(Items from a data source)
╔══
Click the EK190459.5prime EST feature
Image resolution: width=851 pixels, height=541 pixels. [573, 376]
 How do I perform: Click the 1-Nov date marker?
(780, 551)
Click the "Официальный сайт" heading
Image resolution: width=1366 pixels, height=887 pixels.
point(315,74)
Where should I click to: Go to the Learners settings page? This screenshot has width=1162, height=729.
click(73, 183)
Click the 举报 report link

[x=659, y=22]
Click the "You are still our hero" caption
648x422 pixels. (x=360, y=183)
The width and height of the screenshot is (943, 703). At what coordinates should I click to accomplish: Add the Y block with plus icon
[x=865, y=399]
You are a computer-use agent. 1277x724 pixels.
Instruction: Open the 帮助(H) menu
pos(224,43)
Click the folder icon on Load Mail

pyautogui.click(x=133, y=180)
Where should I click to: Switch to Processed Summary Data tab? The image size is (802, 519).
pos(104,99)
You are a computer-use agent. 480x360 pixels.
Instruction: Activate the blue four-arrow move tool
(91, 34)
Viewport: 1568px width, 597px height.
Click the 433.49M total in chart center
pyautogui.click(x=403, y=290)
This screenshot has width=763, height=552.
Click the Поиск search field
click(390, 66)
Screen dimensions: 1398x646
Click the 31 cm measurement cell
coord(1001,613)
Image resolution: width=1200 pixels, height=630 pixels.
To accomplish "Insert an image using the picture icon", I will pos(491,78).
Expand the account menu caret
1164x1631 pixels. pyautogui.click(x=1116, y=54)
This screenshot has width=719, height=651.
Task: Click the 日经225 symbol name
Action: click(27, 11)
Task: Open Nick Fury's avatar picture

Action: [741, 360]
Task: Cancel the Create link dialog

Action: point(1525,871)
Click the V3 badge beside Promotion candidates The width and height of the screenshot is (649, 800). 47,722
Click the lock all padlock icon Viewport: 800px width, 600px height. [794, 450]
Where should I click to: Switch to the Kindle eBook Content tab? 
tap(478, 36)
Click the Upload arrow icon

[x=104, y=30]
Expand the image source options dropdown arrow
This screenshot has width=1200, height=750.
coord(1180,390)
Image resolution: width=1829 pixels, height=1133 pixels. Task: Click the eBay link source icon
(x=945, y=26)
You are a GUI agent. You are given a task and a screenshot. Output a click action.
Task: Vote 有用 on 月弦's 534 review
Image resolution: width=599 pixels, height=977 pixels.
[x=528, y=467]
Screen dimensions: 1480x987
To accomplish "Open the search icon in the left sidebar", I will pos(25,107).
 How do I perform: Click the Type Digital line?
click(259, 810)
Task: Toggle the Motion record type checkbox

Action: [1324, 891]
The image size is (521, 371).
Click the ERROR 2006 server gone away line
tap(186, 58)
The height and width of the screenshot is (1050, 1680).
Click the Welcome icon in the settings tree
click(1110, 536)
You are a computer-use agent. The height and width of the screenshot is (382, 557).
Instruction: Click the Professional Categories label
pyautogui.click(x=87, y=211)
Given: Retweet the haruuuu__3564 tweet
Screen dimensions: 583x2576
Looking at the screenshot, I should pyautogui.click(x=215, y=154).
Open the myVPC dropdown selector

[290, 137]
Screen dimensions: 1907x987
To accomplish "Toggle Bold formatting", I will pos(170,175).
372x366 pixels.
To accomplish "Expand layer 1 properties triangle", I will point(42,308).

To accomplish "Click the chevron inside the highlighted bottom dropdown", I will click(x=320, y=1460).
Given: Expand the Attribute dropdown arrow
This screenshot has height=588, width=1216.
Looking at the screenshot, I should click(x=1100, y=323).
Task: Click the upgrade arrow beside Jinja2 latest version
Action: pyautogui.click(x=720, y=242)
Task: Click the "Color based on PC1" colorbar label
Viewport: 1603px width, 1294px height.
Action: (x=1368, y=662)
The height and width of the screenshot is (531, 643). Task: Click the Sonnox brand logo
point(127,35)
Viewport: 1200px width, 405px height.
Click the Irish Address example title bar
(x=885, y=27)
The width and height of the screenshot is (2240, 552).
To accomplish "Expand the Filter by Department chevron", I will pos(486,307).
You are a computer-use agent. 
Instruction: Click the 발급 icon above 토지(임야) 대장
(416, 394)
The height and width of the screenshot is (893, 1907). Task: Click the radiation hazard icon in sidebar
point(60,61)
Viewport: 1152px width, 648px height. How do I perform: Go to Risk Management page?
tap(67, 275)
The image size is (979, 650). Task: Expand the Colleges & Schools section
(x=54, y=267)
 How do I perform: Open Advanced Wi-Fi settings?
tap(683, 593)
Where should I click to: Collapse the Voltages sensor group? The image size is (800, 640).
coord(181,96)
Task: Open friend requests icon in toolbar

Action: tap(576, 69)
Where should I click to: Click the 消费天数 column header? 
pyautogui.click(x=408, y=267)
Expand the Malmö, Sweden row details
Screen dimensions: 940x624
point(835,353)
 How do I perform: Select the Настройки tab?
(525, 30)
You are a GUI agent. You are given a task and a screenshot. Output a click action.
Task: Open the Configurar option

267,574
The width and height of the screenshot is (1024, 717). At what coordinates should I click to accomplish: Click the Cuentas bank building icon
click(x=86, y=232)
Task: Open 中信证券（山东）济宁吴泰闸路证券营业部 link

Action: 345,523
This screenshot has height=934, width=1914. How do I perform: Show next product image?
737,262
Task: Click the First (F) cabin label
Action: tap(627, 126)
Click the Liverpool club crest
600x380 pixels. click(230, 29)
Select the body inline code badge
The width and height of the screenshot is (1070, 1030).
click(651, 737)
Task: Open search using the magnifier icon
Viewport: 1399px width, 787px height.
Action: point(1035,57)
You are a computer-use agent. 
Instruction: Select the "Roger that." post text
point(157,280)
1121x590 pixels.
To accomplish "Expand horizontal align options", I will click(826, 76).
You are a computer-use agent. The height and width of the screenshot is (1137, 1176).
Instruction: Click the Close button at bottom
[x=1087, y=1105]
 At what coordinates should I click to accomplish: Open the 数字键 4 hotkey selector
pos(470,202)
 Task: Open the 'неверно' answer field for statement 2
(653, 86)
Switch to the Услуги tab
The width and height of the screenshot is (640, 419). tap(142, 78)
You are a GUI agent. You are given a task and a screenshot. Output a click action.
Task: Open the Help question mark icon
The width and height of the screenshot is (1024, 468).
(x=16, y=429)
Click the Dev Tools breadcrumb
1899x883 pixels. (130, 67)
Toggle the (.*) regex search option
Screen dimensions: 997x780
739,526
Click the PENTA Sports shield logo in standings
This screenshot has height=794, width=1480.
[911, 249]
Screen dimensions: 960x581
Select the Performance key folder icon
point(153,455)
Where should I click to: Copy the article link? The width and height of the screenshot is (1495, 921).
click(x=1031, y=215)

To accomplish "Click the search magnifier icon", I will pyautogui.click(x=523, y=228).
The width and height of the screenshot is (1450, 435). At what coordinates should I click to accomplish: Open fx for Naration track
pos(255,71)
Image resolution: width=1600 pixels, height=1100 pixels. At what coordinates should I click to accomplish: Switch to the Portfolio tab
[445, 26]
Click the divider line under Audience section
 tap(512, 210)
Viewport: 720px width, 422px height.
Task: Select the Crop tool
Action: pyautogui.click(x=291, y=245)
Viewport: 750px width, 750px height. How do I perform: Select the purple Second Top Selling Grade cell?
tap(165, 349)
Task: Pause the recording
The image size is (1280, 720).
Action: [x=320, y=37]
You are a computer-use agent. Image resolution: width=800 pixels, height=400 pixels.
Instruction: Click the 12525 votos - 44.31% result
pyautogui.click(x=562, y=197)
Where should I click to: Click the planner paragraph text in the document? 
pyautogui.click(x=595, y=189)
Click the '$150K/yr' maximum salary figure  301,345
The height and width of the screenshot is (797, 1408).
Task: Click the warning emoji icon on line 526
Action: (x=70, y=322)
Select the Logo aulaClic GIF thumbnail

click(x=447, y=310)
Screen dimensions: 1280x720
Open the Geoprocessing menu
╚══
Exercise prompt:
Reply with the complete records, restated exactly.

Result:
Click the EK190459.5prime EST feature
Image resolution: width=851 pixels, height=541 pixels. [573, 376]
 How do I perform: Click the 1-Nov date marker?
(780, 551)
Click the "Официальный сайт" heading
Image resolution: width=1366 pixels, height=887 pixels.
point(315,74)
Where should I click to: Go to the Learners settings page? This screenshot has width=1162, height=729.
click(73, 183)
Click the 举报 report link

[x=659, y=22]
Click the "You are still our hero" caption
648x422 pixels. (x=360, y=183)
The width and height of the screenshot is (943, 703). At what coordinates should I click to accomplish: Add the Y block with plus icon
[x=865, y=399]
You are a computer-use agent. 1277x724 pixels.
Instruction: Open the 帮助(H) menu
pos(224,43)
Click the folder icon on Load Mail

pyautogui.click(x=133, y=180)
Where should I click to: Switch to Processed Summary Data tab? The image size is (802, 519).
pos(104,99)
You are a computer-use agent. 480x360 pixels.
Instruction: Activate the blue four-arrow move tool
(91, 34)
Viewport: 1568px width, 597px height.
Click the 433.49M total in chart center
pyautogui.click(x=403, y=290)
This screenshot has width=763, height=552.
Click the Поиск search field
click(390, 66)
Screen dimensions: 1398x646
Click the 31 cm measurement cell
coord(1001,613)
Image resolution: width=1200 pixels, height=630 pixels.
To accomplish "Insert an image using the picture icon", I will pos(491,78).
Expand the account menu caret
1164x1631 pixels. pyautogui.click(x=1116, y=54)
This screenshot has width=719, height=651.
Task: Click the 日经225 symbol name
Action: click(27, 11)
Task: Open Nick Fury's avatar picture

Action: [741, 360]
Task: Cancel the Create link dialog

Action: point(1525,871)
Click the V3 badge beside Promotion candidates The width and height of the screenshot is (649, 800). 47,722
Click the lock all padlock icon Viewport: 800px width, 600px height. [794, 450]
Where should I click to: Switch to the Kindle eBook Content tab? 
tap(478, 36)
Click the Upload arrow icon

[x=104, y=30]
Expand the image source options dropdown arrow
This screenshot has width=1200, height=750.
coord(1180,390)
Image resolution: width=1829 pixels, height=1133 pixels. Task: Click the eBay link source icon
(x=945, y=26)
You are a GUI agent. You are given a task and a screenshot. Output a click action.
Task: Vote 有用 on 月弦's 534 review
Image resolution: width=599 pixels, height=977 pixels.
[x=528, y=467]
Screen dimensions: 1480x987
To accomplish "Open the search icon in the left sidebar", I will pos(25,107).
 How do I perform: Click the Type Digital line?
click(259, 810)
Task: Toggle the Motion record type checkbox

Action: [1324, 891]
The image size is (521, 371).
Click the ERROR 2006 server gone away line
tap(186, 58)
The height and width of the screenshot is (1050, 1680).
Click the Welcome icon in the settings tree
click(1110, 536)
You are a computer-use agent. The height and width of the screenshot is (382, 557).
Instruction: Click the Professional Categories label
pyautogui.click(x=87, y=211)
Given: Retweet the haruuuu__3564 tweet
Screen dimensions: 583x2576
Looking at the screenshot, I should pyautogui.click(x=215, y=154).
Open the myVPC dropdown selector

[290, 137]
Screen dimensions: 1907x987
To accomplish "Toggle Bold formatting", I will pos(170,175).
372x366 pixels.
To accomplish "Expand layer 1 properties triangle", I will point(42,308).

To accomplish "Click the chevron inside the highlighted bottom dropdown", I will click(x=320, y=1460).
Given: Expand the Attribute dropdown arrow
This screenshot has height=588, width=1216.
Looking at the screenshot, I should click(x=1100, y=323).
Task: Click the upgrade arrow beside Jinja2 latest version
Action: pyautogui.click(x=720, y=242)
Task: Click the "Color based on PC1" colorbar label
Viewport: 1603px width, 1294px height.
Action: (x=1368, y=662)
The height and width of the screenshot is (531, 643). Task: Click the Sonnox brand logo
point(127,35)
Viewport: 1200px width, 405px height.
Click the Irish Address example title bar
(x=885, y=27)
The width and height of the screenshot is (2240, 552).
To accomplish "Expand the Filter by Department chevron", I will pos(486,307).
You are a computer-use agent. 
Instruction: Click the 발급 icon above 토지(임야) 대장
(416, 394)
The height and width of the screenshot is (893, 1907). Task: Click the radiation hazard icon in sidebar
point(60,61)
Viewport: 1152px width, 648px height. How do I perform: Go to Risk Management page?
tap(67, 275)
The image size is (979, 650). Task: Expand the Colleges & Schools section
(x=54, y=267)
 How do I perform: Open Advanced Wi-Fi settings?
tap(683, 593)
Where should I click to: Collapse the Voltages sensor group? The image size is (800, 640).
coord(181,96)
Task: Open friend requests icon in toolbar

Action: tap(576, 69)
Where should I click to: Click the 消费天数 column header? 
pyautogui.click(x=408, y=267)
Expand the Malmö, Sweden row details
Screen dimensions: 940x624
point(835,353)
 How do I perform: Select the Настройки tab?
(525, 30)
You are a GUI agent. You are given a task and a screenshot. Output a click action.
Task: Open the Configurar option

267,574
The width and height of the screenshot is (1024, 717). At what coordinates should I click to accomplish: Click the Cuentas bank building icon
click(x=86, y=232)
Task: Open 中信证券（山东）济宁吴泰闸路证券营业部 link

Action: 345,523
This screenshot has height=934, width=1914. How do I perform: Show next product image?
737,262
Task: Click the First (F) cabin label
Action: tap(627, 126)
Click the Liverpool club crest
600x380 pixels. click(230, 29)
Select the body inline code badge
The width and height of the screenshot is (1070, 1030).
click(651, 737)
Task: Open search using the magnifier icon
Viewport: 1399px width, 787px height.
Action: point(1035,57)
You are a computer-use agent. 
Instruction: Select the "Roger that." post text
point(157,280)
1121x590 pixels.
To accomplish "Expand horizontal align options", I will click(826, 76).
You are a computer-use agent. The height and width of the screenshot is (1137, 1176).
Instruction: Click the Close button at bottom
[x=1087, y=1105]
 At what coordinates should I click to accomplish: Open the 数字键 4 hotkey selector
pos(470,202)
 Task: Open the 'неверно' answer field for statement 2
(653, 86)
Switch to the Услуги tab
The width and height of the screenshot is (640, 419). tap(142, 78)
You are a GUI agent. You are given a task and a screenshot. Output a click action.
Task: Open the Help question mark icon
The width and height of the screenshot is (1024, 468).
(x=16, y=429)
Click the Dev Tools breadcrumb
1899x883 pixels. (130, 67)
Toggle the (.*) regex search option
Screen dimensions: 997x780
739,526
Click the PENTA Sports shield logo in standings
This screenshot has height=794, width=1480.
[911, 249]
Screen dimensions: 960x581
Select the Performance key folder icon
point(153,455)
Where should I click to: Copy the article link? The width and height of the screenshot is (1495, 921).
click(x=1031, y=215)

To accomplish "Click the search magnifier icon", I will pyautogui.click(x=523, y=228).
The width and height of the screenshot is (1450, 435). At what coordinates should I click to accomplish: Open fx for Naration track
pos(255,71)
Image resolution: width=1600 pixels, height=1100 pixels. At what coordinates should I click to accomplish: Switch to the Portfolio tab
[445, 26]
Click the divider line under Audience section
 tap(512, 210)
Viewport: 720px width, 422px height.
Task: Select the Crop tool
Action: pyautogui.click(x=291, y=245)
Viewport: 750px width, 750px height. How do I perform: Select the purple Second Top Selling Grade cell?
tap(165, 349)
Task: Pause the recording
The image size is (1280, 720).
Action: [x=320, y=37]
You are a computer-use agent. Image resolution: width=800 pixels, height=400 pixels.
Instruction: Click the 12525 votos - 44.31% result
pyautogui.click(x=562, y=197)
Where should I click to: Click the planner paragraph text in the document? 
pyautogui.click(x=595, y=189)
Click the '$150K/yr' maximum salary figure  301,345
The height and width of the screenshot is (797, 1408).
Task: Click the warning emoji icon on line 526
Action: (x=70, y=322)
Select the Logo aulaClic GIF thumbnail

click(x=447, y=310)
Screen dimensions: 1280x720
Open the Geoprocessing menu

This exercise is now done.